WASHINGTON—Followers of Sonia Sotomayor's Supreme Court confirmation hearings were witness to a now familiar phenomenon. Women are treated differently than men in such settings.
To wit: Questions posed to Sotomayor about her temperament—is she a bully?—wouldn't likely be posed to a similarly qualified man.
Judicial temperament is a legitimate concern, of course. But watching Sotomayor take questions about her moods from the nearly all-male Senate Judiciary Committee, one couldn't help wondering how those same fellows would hold up under similar scrutiny while a roomful of women took aim at their ... fortitude.
Obviously, we're talking about Republican chaps. Democrats were practically tossing raiment over puddles as they lobbed loving little queries her way.
It's hard to figure what Republicans could have been thinking. It's nearly a foregone conclusion that Sotomayor will be confirmed. Essentially attacking her personality is, at minimum, bad political strategy. The first Latina to rise to the highest bench with a record of accomplishment few can match isn't the best person for target practice when Hispanic voters are the golden means to a political future.
Senators also hammered Sotomayor about her ethnic identification and whether she could rule fairly without undue influence from her gender or political preferences. Wait, let me guess, you're White Guys! Are we to infer that males of European descent are never unduly influenced by their own ethnicity, gender or political preferences? Can anyone affirm this assertion with a straight face?
When your party looks like a Wonder Bread convention during flu season, picking on ethnic identity and sex seems an unbrilliant way to proceed. Yet, these same gentlemen don't understand how Sotomayor could have expressed the thought that she, as a Latina, might be able to reach a wiser decision than a white male?
Sotomayor's explanation about that unfortunate remark, distorted in importance through endless repetition, seemed reasonable enough. She was trying to inspire her audience of mostly minority women. Anyone who has given hundreds of speeches—or even dozens—will wind up saying something regrettable.
But a few random comments extricated from the contexts of time and place, not to mention audience, is evidence unbecoming a fair judge in assessing another's character and body of work.

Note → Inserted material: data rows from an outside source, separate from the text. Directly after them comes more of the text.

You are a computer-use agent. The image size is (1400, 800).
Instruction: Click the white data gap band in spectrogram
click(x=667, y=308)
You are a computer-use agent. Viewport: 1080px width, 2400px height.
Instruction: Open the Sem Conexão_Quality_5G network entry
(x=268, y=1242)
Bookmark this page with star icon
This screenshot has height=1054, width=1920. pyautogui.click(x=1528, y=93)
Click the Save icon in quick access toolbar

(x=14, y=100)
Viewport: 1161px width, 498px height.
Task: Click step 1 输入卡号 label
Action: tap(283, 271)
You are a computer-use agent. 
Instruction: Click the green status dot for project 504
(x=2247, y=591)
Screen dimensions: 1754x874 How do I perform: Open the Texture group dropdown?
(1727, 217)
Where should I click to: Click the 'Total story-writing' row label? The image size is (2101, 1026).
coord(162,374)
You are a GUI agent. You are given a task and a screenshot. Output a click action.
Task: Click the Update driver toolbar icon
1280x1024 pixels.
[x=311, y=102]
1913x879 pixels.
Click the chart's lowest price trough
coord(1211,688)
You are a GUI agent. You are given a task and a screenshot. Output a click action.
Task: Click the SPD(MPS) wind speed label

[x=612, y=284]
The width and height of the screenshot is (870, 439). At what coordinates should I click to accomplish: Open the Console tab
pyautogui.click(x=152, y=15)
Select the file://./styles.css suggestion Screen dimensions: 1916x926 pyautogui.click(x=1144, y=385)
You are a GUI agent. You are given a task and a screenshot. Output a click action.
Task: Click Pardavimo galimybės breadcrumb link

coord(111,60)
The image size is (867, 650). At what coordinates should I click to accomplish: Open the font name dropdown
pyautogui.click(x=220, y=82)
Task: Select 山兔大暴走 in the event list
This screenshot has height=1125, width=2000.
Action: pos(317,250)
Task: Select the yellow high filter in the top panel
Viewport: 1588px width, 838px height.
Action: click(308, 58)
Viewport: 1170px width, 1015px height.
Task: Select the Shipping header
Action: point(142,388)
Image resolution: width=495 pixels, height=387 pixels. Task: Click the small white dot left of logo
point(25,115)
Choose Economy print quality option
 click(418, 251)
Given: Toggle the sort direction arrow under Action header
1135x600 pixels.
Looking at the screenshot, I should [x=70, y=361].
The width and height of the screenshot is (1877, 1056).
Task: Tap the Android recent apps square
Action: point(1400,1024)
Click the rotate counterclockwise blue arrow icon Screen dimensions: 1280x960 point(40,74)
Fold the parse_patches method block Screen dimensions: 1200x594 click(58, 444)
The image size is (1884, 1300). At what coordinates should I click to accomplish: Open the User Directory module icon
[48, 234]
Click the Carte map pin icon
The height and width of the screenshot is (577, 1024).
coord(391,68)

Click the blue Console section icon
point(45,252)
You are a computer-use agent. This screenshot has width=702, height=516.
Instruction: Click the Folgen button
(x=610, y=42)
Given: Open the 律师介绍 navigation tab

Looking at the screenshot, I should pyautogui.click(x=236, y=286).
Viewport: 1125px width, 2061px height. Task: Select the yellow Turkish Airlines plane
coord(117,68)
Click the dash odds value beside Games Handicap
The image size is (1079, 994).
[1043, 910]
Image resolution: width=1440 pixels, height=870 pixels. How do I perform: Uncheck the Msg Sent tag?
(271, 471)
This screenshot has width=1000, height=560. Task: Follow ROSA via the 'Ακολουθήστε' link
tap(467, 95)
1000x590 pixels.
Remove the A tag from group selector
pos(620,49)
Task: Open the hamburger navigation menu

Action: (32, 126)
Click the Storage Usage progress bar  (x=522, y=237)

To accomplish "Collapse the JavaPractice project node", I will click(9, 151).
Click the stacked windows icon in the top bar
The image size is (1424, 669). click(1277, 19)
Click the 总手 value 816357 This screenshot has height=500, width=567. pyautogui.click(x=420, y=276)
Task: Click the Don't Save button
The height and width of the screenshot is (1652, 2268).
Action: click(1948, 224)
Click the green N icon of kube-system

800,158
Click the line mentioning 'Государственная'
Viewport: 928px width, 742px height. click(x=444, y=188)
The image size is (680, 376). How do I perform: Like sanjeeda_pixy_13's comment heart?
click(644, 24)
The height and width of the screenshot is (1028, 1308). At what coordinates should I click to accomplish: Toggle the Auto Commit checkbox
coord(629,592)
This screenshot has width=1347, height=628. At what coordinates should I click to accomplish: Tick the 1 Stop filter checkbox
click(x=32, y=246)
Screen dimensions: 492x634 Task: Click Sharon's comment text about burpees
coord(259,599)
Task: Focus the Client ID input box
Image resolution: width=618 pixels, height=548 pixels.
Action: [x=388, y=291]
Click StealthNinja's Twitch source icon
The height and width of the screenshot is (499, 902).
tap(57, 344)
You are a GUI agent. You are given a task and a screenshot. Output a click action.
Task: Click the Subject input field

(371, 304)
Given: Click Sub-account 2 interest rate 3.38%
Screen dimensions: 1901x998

More troubling were questions based on anonymous hearsay aimed at Sotomayor's bench personality. Here's what women hear when men ask a female candidate about her temperament: "Are you really the bitch everybody says you are?"
Men can be temperamental and still be great; women are merely impossible to deal with. Why is that? While Sotomayor is pondering some of the Deep Thoughts suggested by her interrogators, perhaps those same wise blancos might give that question some reflection.
Deny as we might, the whole package of an individual being scrutinized for any position—from cashier to Supreme Court justice—includes appearance, personality and likability as well as qualifications, character and intelligence. It's our nature.
Which explains in part why the same Republican men who can't quite bring themselves to accept Sotomayor still swoon over their party's last vice presidential candidate. Extrapolate at your own whim—and risk.
I don't doubt that Republicans are sincerely concerned about how Sotomayor views such issues as gun ownership, abortion rights, executive power and eminent domain—core issues that divide us. To that end, consideration of Sotomayor's affiliations, rulings and public statements was all fair game.
But pounding her on her ethnic identity and temperament collapses the high road Republicans like to claim and betrays an intuitive vacuum that suggests, dare I say it, a lack of empathy.
I say this both with disappointment (I'm partial to men) and, yes, concern. I'm disappointed when men play the B card, by inference, if not explicitly. It concerns me that the Democratic Party may not have enough worthy adversaries in the coming years to save us from the tyranny of sustained one-party rule.
If confirmed, Sotomayor soon will blend into the folds of black robes as all the others have, and few will remember what the fuss was about. Something about a wise Latina. Did she wink?
But those who picked the wrong battles during her confirmation, reminding Americans that they are blind to their own biases and attitudes, may find themselves increasingly lonely in that great big tent.